Şimdi, bugün çok güzel şeyler konuşuldu, katkı sunan tüm milletvekillerine teşekkür ediyorum ama nadir toprak elementlerinden hiç bahsedilmedi çünkü gelecek ne petrol ne suda; biliyorsunuz, nadir toprak elementlerinde; yeni nesil iş kollarında, yani gelişen teknolojide, tüm yatırımlarda, bilgisayarlarda, telefonlarda, savunma sanayisinde kullanılacak ham madde.
Diğer bir konu: Yüksek faiz politikalarından dolayı maliyetlerin arttığını; krediye erişimin imkânsız hâle geldiğini; faiz ve maliyetlerin yüksek olduğunu; halkın alım gücünün azaldığını; tacirin, sanayicinin, esnafın çok zor şartlarda mevcudu korumaya çalıştığını hepimiz biliyoruz. Üretim ekonomisine gerekli destekler verilmezse -altını çizerek söylüyorum- istihdamda büyük kayıplar yaşanacaktır, yaşanmaya da devam ediyor. Üretim ekonomisinin güçlü olabilmesi için teknolojinin sanayiye uyumlu olması gerekir. 2019 yılında 182 milyar dolarlık bir ihracat yapmıştık. 2019'da 2023 için bize hedef bırakılmıştı yani 2023 yılında 500 milyar dolarlık bir ihracat rakamı hedeflenmişti. Bugün 2024 yılında 261,8 milyar dolar seviyesinde.

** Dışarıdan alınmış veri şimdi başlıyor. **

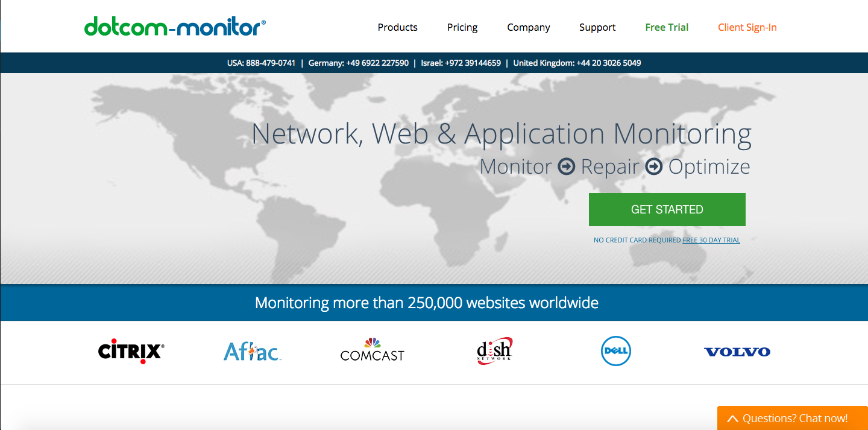Follow the FREE 30 DAY TRIAL link

[711, 240]
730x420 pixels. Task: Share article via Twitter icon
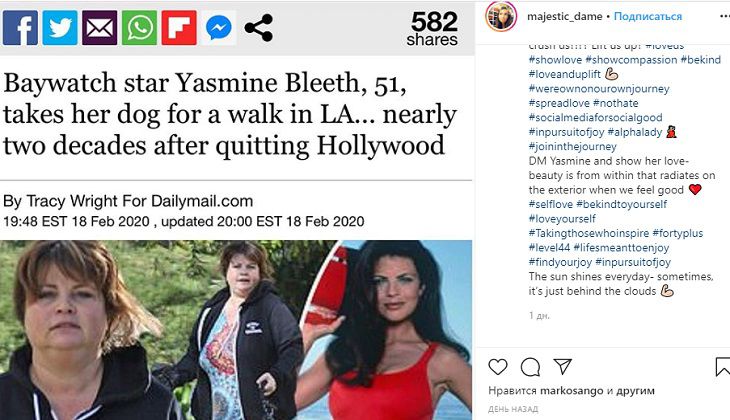coord(60,28)
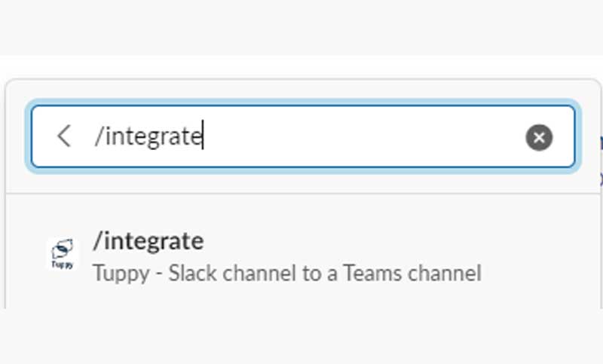Click the empty area of the command input box

362,136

Bir diğer konu dezenflasyon. Bütçe görüşmelerinde "Yetkililer dezenflasyon süreci başladı." diyor ama ben soruyorum: Pazarda filesini dolduramayan vatandaş bu süreci hissediyor mu? Sicil affı bekleyen esnaf ne durumda? Okul kantinlerinde askıda tost döneminden haberiniz var mı? Etin, sütün, yumurtanın, ekmeğin, simidin fiyatından haberiniz var mı? Emekli Ahmet amcanın, Ayşe teyzenin aç karnına yattığından haberiniz var mı? Hangi dezenflasyondan bahsediyorsunuz? Kâğıt üzerinde enflasyon düşüyor olabilir ama mutfakta yangın var, yangın. Sanayicinin, tacirin, tüccarın giderleri her ay artıyor. Vatandaş marketteki etikete, doğal gaz faturasına, enerji giderine, kira bedeline bakıyor. Bugün vatandaş borçla yaşıyorsa, gençler iş bulamıyorsa, esnaf siftah yapamıyorsa o zaman dezenflasyon sadece bir kelimedir, gerçek değildir. Gerçek düşüş fiyat etiketlerinde olacak. Bir ülkenin ekonomisi rakamlarla değil, sofradaki huzurla ölçülür. Bu millete nefes aldıran bir ekonomi istiyoruz. Sonuç olarak, rahmetli Demirel'in dediği gibi "Dünkü güneşle bugünkü çamaşırı kurutamazsınız."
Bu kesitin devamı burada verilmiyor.